En un artículo anterior, titulado “Aproximación para una definición de arte” traté de por qué determinadas actividades humanas se consideran artísticas, como las Bellas Artes, y por qué otras no lo son, tal como el fútbol, o la tauromaquia, por ejemplo. Como criterio de demarcación entre las actividades artísticas y las que, a mi juicio, no lo son, utilicé la universalidad de la actividad artística, así como su atemporalidad, es decir, su inicio con el hombre, defendiendo en aquel artículo la tesis de que el arte está ligada a la propia naturaleza humana. En ese sentido, otras actividades, por mucha habilidad que requieran, no se pueden considerar artísticas.
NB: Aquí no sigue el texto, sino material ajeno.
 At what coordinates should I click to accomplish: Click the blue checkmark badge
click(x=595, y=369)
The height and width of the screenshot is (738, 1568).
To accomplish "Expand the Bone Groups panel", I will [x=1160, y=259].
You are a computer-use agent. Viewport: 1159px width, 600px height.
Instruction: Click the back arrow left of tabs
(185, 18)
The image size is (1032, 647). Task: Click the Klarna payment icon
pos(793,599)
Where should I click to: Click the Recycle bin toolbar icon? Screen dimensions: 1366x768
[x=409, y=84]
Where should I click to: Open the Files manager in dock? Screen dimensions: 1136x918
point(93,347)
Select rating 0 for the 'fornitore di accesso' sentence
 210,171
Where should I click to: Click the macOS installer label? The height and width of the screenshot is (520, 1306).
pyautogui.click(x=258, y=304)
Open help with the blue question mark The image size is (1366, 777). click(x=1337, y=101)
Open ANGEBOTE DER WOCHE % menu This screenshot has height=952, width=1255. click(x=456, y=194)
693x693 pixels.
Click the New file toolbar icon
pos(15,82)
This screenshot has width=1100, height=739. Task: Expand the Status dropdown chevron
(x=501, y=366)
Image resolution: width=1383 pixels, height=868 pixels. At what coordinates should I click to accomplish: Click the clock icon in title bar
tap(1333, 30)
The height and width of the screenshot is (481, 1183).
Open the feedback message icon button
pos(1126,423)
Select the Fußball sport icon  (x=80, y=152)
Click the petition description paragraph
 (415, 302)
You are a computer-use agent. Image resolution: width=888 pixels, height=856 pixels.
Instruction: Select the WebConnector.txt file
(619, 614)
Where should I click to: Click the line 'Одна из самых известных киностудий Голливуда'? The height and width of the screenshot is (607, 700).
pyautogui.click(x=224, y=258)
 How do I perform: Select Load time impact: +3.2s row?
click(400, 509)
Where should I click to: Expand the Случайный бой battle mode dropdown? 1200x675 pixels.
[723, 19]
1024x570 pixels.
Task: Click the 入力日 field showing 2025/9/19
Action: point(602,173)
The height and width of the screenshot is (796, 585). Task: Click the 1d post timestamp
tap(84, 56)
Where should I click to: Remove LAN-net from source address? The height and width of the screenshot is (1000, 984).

Hoy, me propongo analizar la función – si es que cumple alguna – del arte, por oposición a la técnica. Para esto es preciso considerar que el arte, al contrario de la técnica, no busca ninguna utilidad específica. Es un añadido a lo propiamente utilitario, y su función, para el artista, es satisfacer una necesidad espiritual, que nace de dentro, y que no busca colmar ninguna necesidad material. El arte, en su sentido más genuino, se seguiría haciendo aunque nadie más lo compartiera. Por eso, desde el principio, resulta necesario deslindar la actividad artística de su comercialización y de todo el negocio que se mueve a su alrededor.
Puesto que el arte no busca satisfacer ninguna necesidad material, cuando el hombre consume arte, ¿por qué lo hace?. Hay muchas razones espurias por las que puede hacerlo, y por las que de hecho lo hace, en ocasiones, como pueden ser rellenar estanterías en la casa con libros, adornar paredes, impresionar a los amigos, o especular, o vaya usted a saber…… Sin embargo, toda esta amplia variedad de razones marginales a la intención artística no constituyen el objeto de mi artículo.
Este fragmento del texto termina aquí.